▸ **QUÉ DEBE HACER**:
A. Enumere los componentes del cóctel que, según el fragmento sobre la pobreza en Vitoria, ha prendido el fuego ante el que se posiciona la ciudad.
B. Según el fragmento sobre la pobreza en Vitoria, ¿qué porcentaje de los niños vascos vive en hogares que no pueden cubrir sus necesidades básicas?
C. Retome el fragmento sobre la pobreza en Vitoria a partir del punto en que se detiene.

▸ **FRAGMENTO DEL DOCUMENTO**:
- - -

De puntillas, con un ojo puesto en el fondo y otro en su espalda, un hombre provisto de un gancho hecho con mucha imaginación y muy pocos recursos busca en el contenedor algo que llevarse al zurrón. Trabaja silente, huyendo de la mirada y del reproche. Como un fantasma urbano que no quiere ser visto y que, quizá en demasiados casos, tampoco se quiere ver.

Esta historia sucede en Vitoria. Una ciudad que hoy se posiciona ante el fuego prendido por el cóctel que forman ayudas sociales, inmigración y fraude, agitado y también revuelto. Una ciudad que hoy hace un doctorado en RGI, AES y otros argumentos de debate mientras elige bancada preelectoral. Una ciudad ésta donde cualquier día cualquiera puede cruzarse con personas como Ramí, que viven (malviven, sobreviven) ajenas a todo este ruido, porque ni siquiera sueñan ya con acceder a esas ayudas. Aunque no faltan quienes cuelgan de su cuello el sambenito de defraudador sin saber que hace años dejó de cobrarlas y que hoy sólo puede buscarse la vida buceando en el abismo. Lejos del manto institucional. Tratando de hallar su sustento diario entre lo que otros desechan.

El último estudio elaborado por el Gobierno Vasco sobre las personas en riesgo de exclusión social calcula que en Euskadi son ya casi un 20%. Dos de cada diez. Un porcentaje escalofriante que se traduce en indicativos tan salvajes como el que sigue: casi un 11,7% de los niños vascos viven en hogares que no pueden cubrir sus necesidades básicas. Y así, qué remedio queda que buscarse la vida cómo y dónde sea.

- - -

▸ **DATOS PROPORCIONADOS**:
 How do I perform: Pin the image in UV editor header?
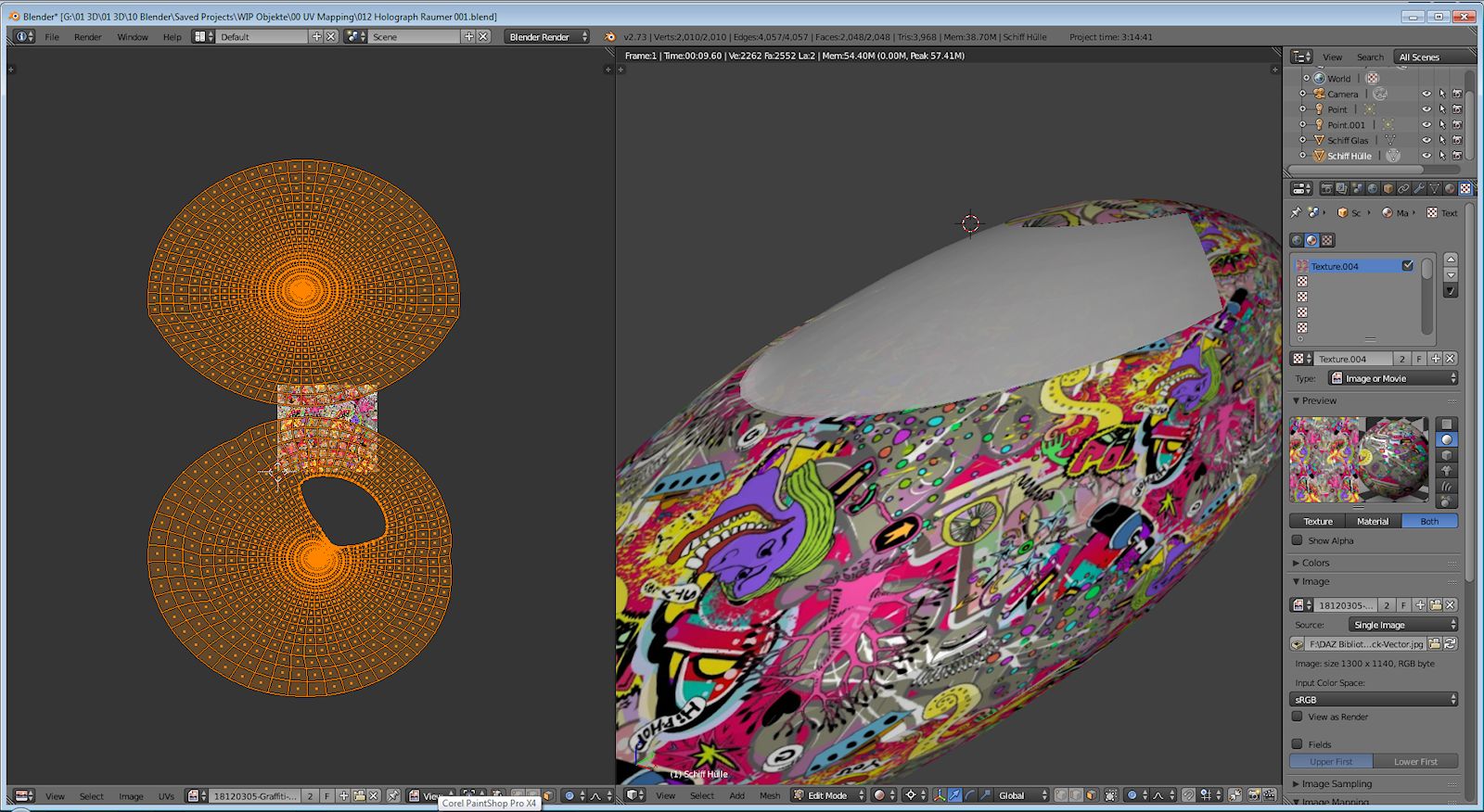(393, 795)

- - -

▸ **RESULTADOS**:
A. Ayudas sociales, inmigración y fraude.

B. Casi un 11,7%.

C.
Al oír una voz que le llama insistente, Ramí deja por un momento su labor. Saca los hombros del contenedor que le engulle. Se yergue. Se recompone, y entre sorprendido y receloso intenta entender qué quiere el desconocido de él. No es de extrañar. Gobiernos como el de Ana Botella persiguen esta actividad con multas de hasta 750 euros. No obstante, Ramí enseguida acepta cortés un té caliente, sonríe y consiente en que se escuche su voz.

Su historia comienza en el norte de África, de donde salió hace unos años. “Creo que cinco”, dice tratando de hacer memoria. Cuando llegó a la capital alavesa estuvo trabajando en lo suyo, la construcción. Pero eso fue hace ya tiempo. Demasiado.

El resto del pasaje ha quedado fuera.